Case ID: idaho_74/html/0159-01.html
Source: Caselaw Access Project
Author: {"author": "PORTER, Chief Justice.", "license": "Public Domain", "url": "https://static.case.law/"}
Date Created: 2024-08-24T03:29:51.129683

258 P.2d 1146
    RYAN v. DAY.
    No. 7942.
    Supreme Court of Idaho.
    June 23, 1953.
    Lyons & Greene, Sandpoint, for appellant.
    
      Bandelin, Bandelin & Ponack, Sandpoint, McNaughton & Sanderson, Coeur d’Alene, for respondent.
   PORTER, Chief Justice.

Appellant brought this action against defendant to quiet title to six head of cattle and two tons of hay. The cause was tried to the court sitting without a jury. The court found that defendant was the owner and entitled to possession of the cattle in question, and that plaintiff was the owner and entitled to possession of the two tons of hay. Judgment was entered in accordance with the findings of the court. Appellant has appealed from that part of the judgment awarding the cattle to respondent. The two tons of hay are not involved in this appeal.

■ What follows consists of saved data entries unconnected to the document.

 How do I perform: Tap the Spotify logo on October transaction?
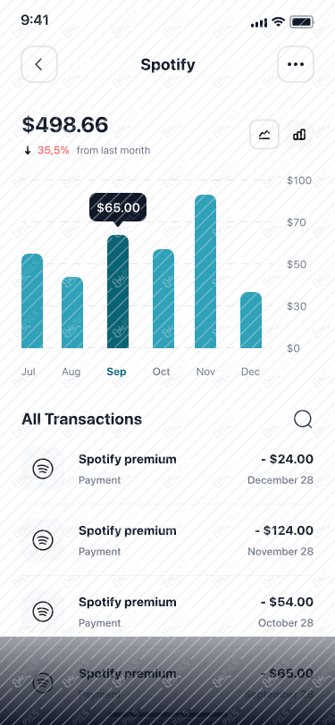tap(43, 612)
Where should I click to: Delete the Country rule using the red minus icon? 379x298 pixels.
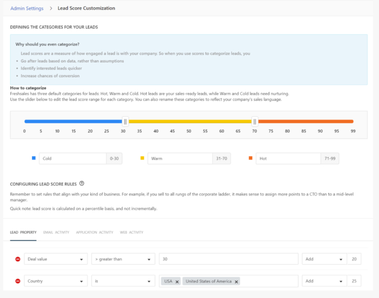click(x=18, y=281)
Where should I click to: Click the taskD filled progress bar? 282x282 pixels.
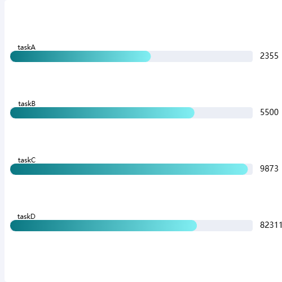[x=103, y=226]
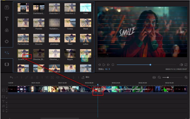Select the Transitions sidebar tab

coord(7,53)

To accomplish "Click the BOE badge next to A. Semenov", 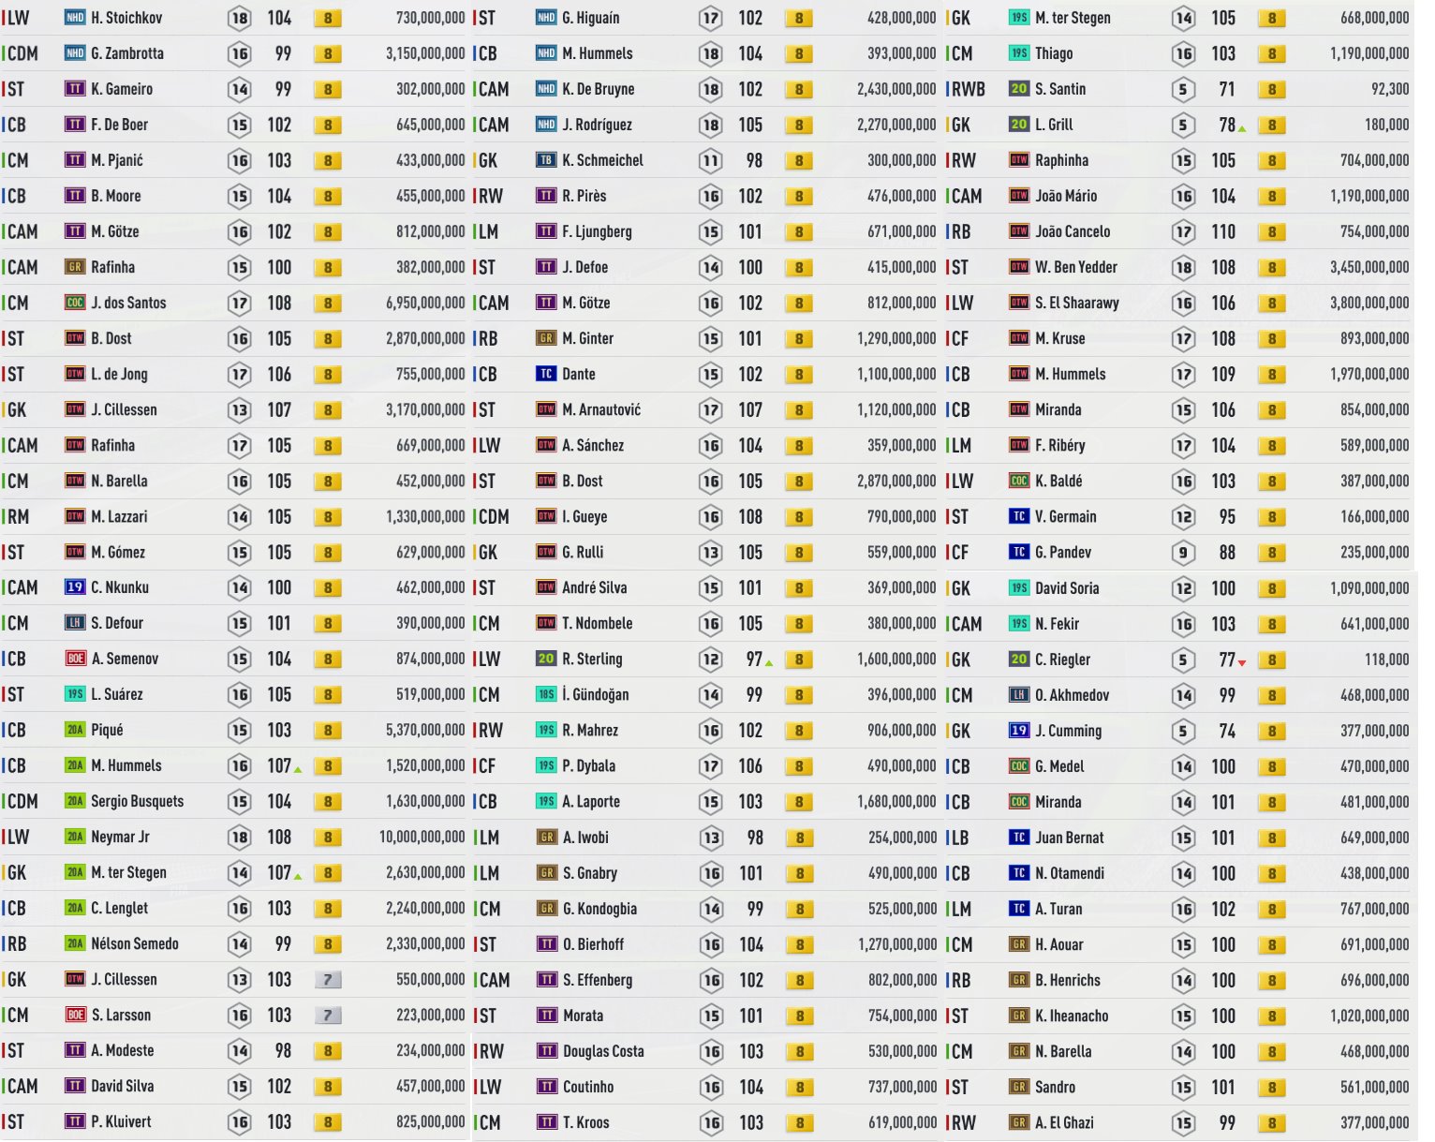I will click(x=76, y=659).
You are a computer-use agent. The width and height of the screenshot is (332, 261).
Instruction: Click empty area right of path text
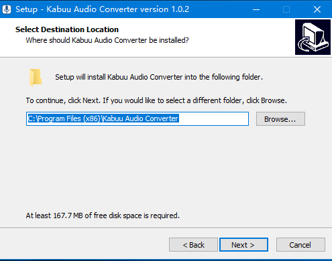pos(213,118)
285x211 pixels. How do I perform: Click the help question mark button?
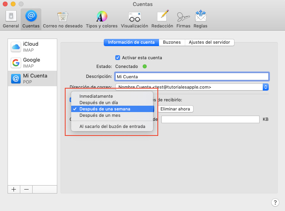275,203
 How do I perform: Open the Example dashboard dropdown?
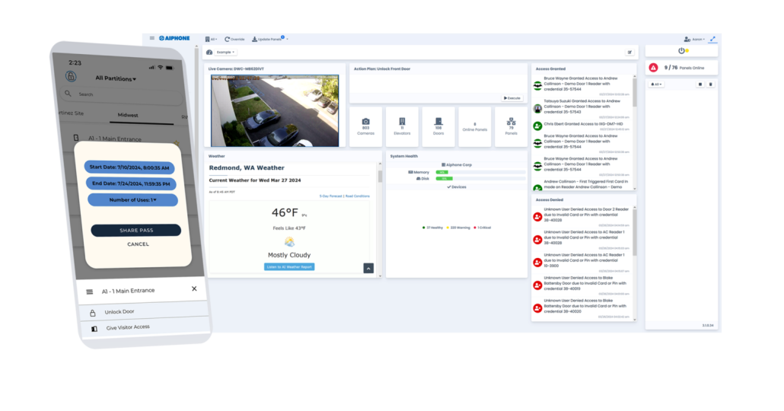click(225, 52)
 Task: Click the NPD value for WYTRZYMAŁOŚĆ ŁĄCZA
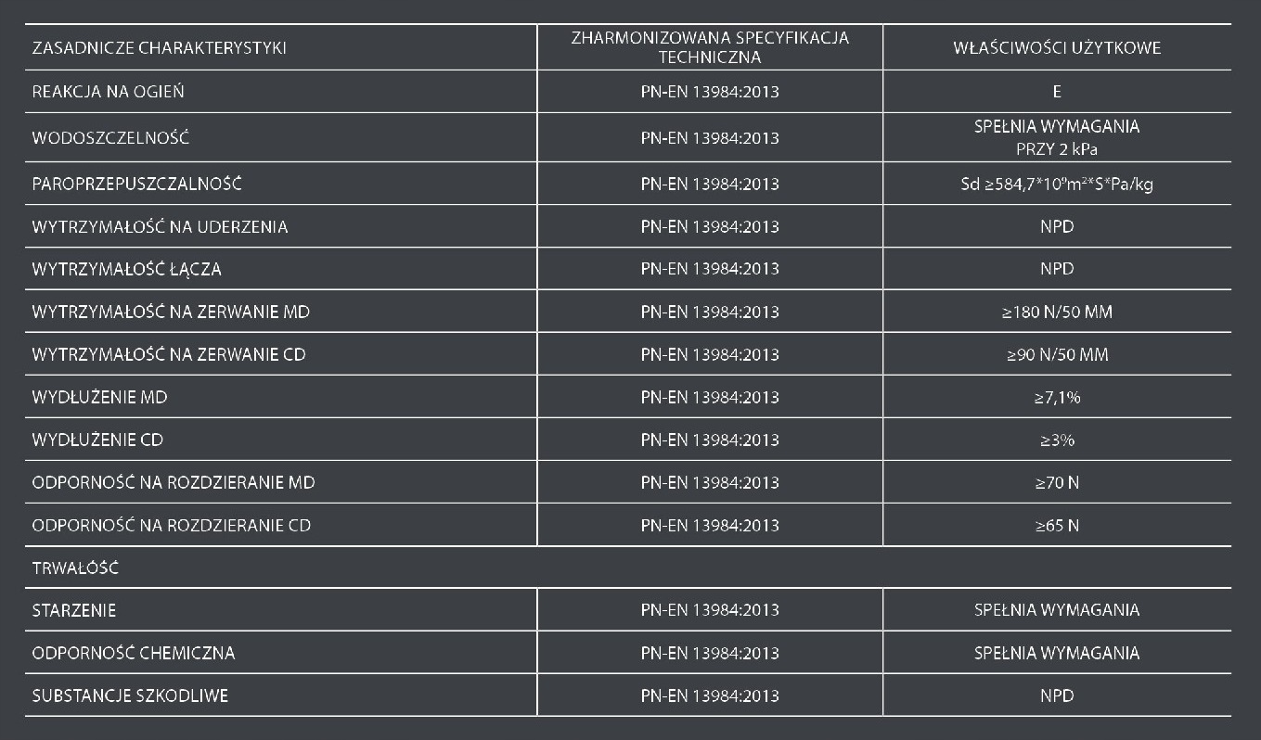click(x=1057, y=269)
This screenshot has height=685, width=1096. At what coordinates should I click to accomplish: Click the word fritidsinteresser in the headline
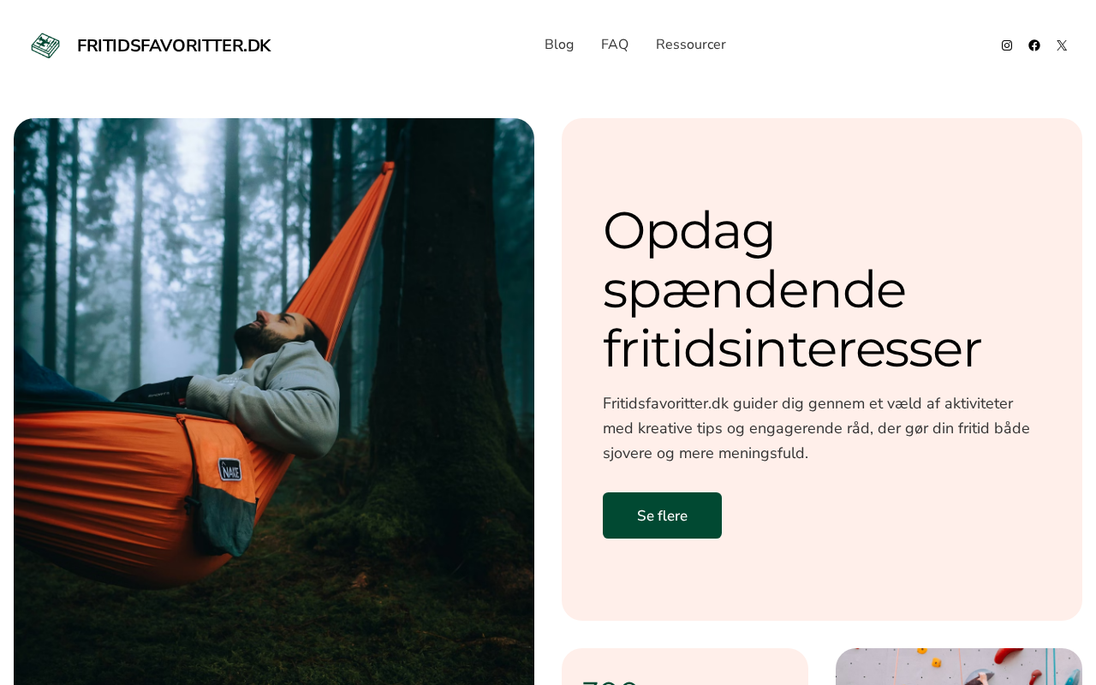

Appellant’s assignments of error raise the sole question of the sufficiency of the evidence to support the findings of fact and judgment to the effect that respondent is the owner of the cattle in issue.

In the year 1940, appellant, a widow, owned and was residing upon 40 acres of land located near Sagle in Bonner County, which land appellant had inherited from her father. Her brother, the deceased T. A. Craig, owned an adjoining piece of land, part of which he likewise had inherited from his father. Craig was a single man. There were no buildings on his land and he went to live with appellant in her home. On June 29, 1949, the deceased, then 48 years of age, married a young lady about 25 years of age. He brought his wife to live in the home of appellant and they continued to live there and to manage the two pieces of land until the time of his death, 'November 29, 1951. Appellant and the wife of deceased did not get along well, and after a few months appellant moved to Lewiston where she spent most of her time until the death of her .brother.

Sometime during World War II the deceased purchased a calf from one Emil Paulet for the sum of five dollars. Appellant claims that she reimbursed the deceased for the five dollars and that the calf was turned over to her by her brother.

In the early summer of 1942, one Joseph E. Lehman sold a Guernsey-Jersey cow to the Craig ranch. Both appellant and deceased came to Mr. Lehman’s home and bargained for the cow. When Lehman went to the Craig home to collect for the cow, the deceased, Ted Craig, was not present and Lehman was paid the purchase price by appellant in the sum of $85. Appellant, in her testimony, claimed to have owned this cow but admitted that at least part of the money to buy the cow was furnished by the deceased. The cow was sold later to a cattle buyer.

The dispute in this case is over the ownership of the Paulet calf and part of its offspring and part of the offspring of the Lehman cow.

After appellant left her home and went to Lewiston, deceased and his wife continued to handle the cattle on the farm including the cattle in question. Deceased milked the cows, took the cream checks, sold part of the offspring and did not account in any way to appellant for the proceeds so obtained.

Appellant made no claim to the cattle in question, nor to the proceeds from sales, or from the cream checks until after the death of her brother. In addition it appears in evidence that appellant was listed as a dependent by the deceased on his income tax reports.

The wife of the deceased testified that she knew of the ownership of the calf and cow in question, and that the same were owned by her husband and not by appellant.

On the foregoing conflicting evidence, the court found in favor of respondent as to the ownership of the cattle. We have uniformly held that where “a trial court, sitting as a court of equity, makes findings of fact based upon conflicting evidence, and there is evidence to support both theories of the case, and from which reasonable men might draw different conclusions, such findings of fact will not be disturbed on appeal.” Gore v. Richard Allen Mining Co., 61 Idaho 622, 105 P.2d 735, 736; McCarty v. Sauer, 64 Idaho 748, 136 P.2d 742; Finn v. Rees, 65 Idaho 181, 141 P.2d 976; Graham v. Leek, 65 Idaho 279, 144 P.2d 475; Checketts v. Thompson, 65 Idaho 715, 152 P.2d 585; Jones v. Adams, 67 Idaho 402, 182 P.2d 963; Webster v. Potlatch Forests, 68 Idaho 1, 187 P.2d 527; Bolen v. Baker, 69 Idaho 93, 203 P.2d 376.

The judgment of the trial court is affirmed. Costs awarded to respondent, except that no costs will be allowed for printing of respondent’s brief as same was not served and filed within the time provided by Rule 41, § 4, of the Rules of the Supreme Court.

GIVENS, TAYLOR, THOMAS and KEETON, JJ., concur.